Le préjudice… et au delà du préjudice.
Vers la consécration des dommages et intérêts punitifs
Le principe de la réparation intégrale du préjudice impose à celui qui a causé un préjudice de le réparer. En outre, la réparation ne peut pas aller au delà du préjudice, ce qui exclut en principe les dommages et intérêts punitifs.
C’est le principe de la réparation intégrale : rien que le préjudice, mais tout le préjudice. Sans doute ce principe est-il atténué en matière contractuelle : ici, lorsqu’une partie se plaint des manquements imputables à l’autre, seul le dommage prévisible est normalement réparable. Au demeurant, le contrat peut stipuler des clauses limitatives de responsabilité ou des clauses pénales qui contrarient le principe de la réparation intégrale. N’empêche : lorsque la violation du contrat est extrêmement grave, le juge ne peut en principe octroyer une indemnité plus grande que ce à quoi correspond le préjudice réellement subi par la victime. Or cela peut être fâcheux : une faute grave sera parfois peu sanctionnée.

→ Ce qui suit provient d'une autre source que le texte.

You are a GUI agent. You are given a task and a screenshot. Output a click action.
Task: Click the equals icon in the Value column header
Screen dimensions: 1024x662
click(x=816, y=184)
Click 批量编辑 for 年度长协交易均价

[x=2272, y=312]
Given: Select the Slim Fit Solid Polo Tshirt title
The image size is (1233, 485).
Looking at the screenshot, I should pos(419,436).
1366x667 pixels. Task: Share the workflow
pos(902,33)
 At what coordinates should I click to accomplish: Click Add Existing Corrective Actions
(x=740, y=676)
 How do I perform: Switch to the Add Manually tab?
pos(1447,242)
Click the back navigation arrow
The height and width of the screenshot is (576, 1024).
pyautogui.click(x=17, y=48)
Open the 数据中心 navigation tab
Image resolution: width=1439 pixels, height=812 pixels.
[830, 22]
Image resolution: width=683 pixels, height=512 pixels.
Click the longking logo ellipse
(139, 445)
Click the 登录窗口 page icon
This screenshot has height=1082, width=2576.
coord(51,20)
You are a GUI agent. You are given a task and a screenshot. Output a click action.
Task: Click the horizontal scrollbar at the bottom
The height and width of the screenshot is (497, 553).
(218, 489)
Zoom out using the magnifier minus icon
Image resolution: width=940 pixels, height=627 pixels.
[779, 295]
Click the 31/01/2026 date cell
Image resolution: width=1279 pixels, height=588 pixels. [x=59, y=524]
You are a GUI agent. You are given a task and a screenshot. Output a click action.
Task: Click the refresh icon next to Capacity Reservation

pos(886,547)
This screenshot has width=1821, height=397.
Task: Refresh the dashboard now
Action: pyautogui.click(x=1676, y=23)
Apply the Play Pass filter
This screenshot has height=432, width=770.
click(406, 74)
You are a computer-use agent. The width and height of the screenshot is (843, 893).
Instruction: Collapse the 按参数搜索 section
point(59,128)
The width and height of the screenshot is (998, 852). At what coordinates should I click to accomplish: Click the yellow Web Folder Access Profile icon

Afin de lutter contre les comportements opportunistes, le législateur a toutefois décidé de prendre le problème à bras le corps. Et la mesure, générale, est de nature à intéresser le monde de la distribution. Jugez plutôt.
Les limites posées par l’avant projet de réforme du droit de la responsabilité civile
L’avant-projet de loi portant réforme de la responsabilité civile, rendu public le 29 avril dernier, prévoit l’insertion d’un nouvel article 1266 rédigé comme suit :
« Lorsque l’auteur du dommage a délibérément commis une faute lourde, notamment lorsque celle-ci a généré un gain ou une économie pour son auteur, le juge peut le condamner, par une décision spécialement motivée, au paiement d’une amende civile.
Cette amende est proportionnée à la gravité de la faute commise, aux facultés contributives de l’auteur ou aux profits qu’il en aura retirés.
L’amende ne peut être supérieure à 2 millions d’euros. Toutefois, elle peut atteindre le décuple du montant du profit ou de l’économie réalisés.
Si le responsable est une personne morale, l’amende peut être portée à 10 % du montant du chiffre d’affaires mondial hors taxes le plus élevé réalisé au cours d’un des exercices clos depuis l’exercice précédant celui au cours duquel la faute a été commise.
Cette amende est affectée au financement d’un fonds d’indemnisation en lien avec la nature du dommage subi ou, à défaut, au Trésor public ».
Certes, le texte a surtout été forgé pour les cas de responsabilité extracontractuelle. Il s’agit de sanctionner ce qu’on appelle les fautes lucratives. Comme par exemple lorsqu’un magazine de presse à scandales décide délibérément de violer le droit à la vie privée d’une personne connue en sachant que son éventuelle condamnation ne sera jamais à la hauteur du bénéfice des tirages.
Reste que cet article s’inscrit dans un chapitre général sur les « effets de la responsabilité » en général. Et qu’il a ainsi vocation à concerner aussi la responsabilité contractuelle. Où l’on en vient à la franchise.
Les retombées en droit de la distribution
Supposez un franchiseur qui, dans son Document d’Information Précontractuelle, omet délibérément certaines informations afin de séduire les candidats à l’intégration de son réseau. Si le manquement ou le mensonge ne sont pas jugés suffisamment déterminants, ils ne peuvent fonder la nullité du contrat. Il y a donc bien une faute, délibérée de surcroît, mais concrètement, cela n’y changera rien. Et le franchiseur pourra continuer ses pratiques en toute impunité. Le nouveau texte permettra de le faire condamner à une amende civile. Evidemment, le fruit de cette amende ne sera pas pour le franchisé dupé. N’empêche : la sanction peut s’avérer dissuasive.
Pensons à un autre exemple, tiré des pratiques du secteur de la distribution alimentaire. Trop souvent, malgré un célèbre avis de l’Autorité de la concurrence rendu le 7 décembre 2010, les têtes de réseau font signer à tel ou tel locataire-gérant et/ou franchisé une pile de contrats distincts : franchise, approvisionnement, contrat de fidélité, de location-gérance, contrat informatique etc. Personne n’est dupe : le but est d’embrouiller son cocontractant afin de dissuader ses velléités de chicane. Lorsqu’un conflit surgira et que le franchisé entendra saisir un juge, le franchiseur aura beau jeu de lui brandir telle ou telle clause de tel ou tel contrat afin de lui mettre des bâtons dans les roues. Dit autrement, cet empilement contractuel favorise les stratégies dilatoires. Il y a faute, c’est évident. Le préjudice, pourtant, semble trop évanescent. Alors ? Une amende civile ? Pourquoi pas !
Espérons que ce nouvel article 1266 du code civil, dont le potentiel est gigantesque, contribuera à policer les réseaux de distribution.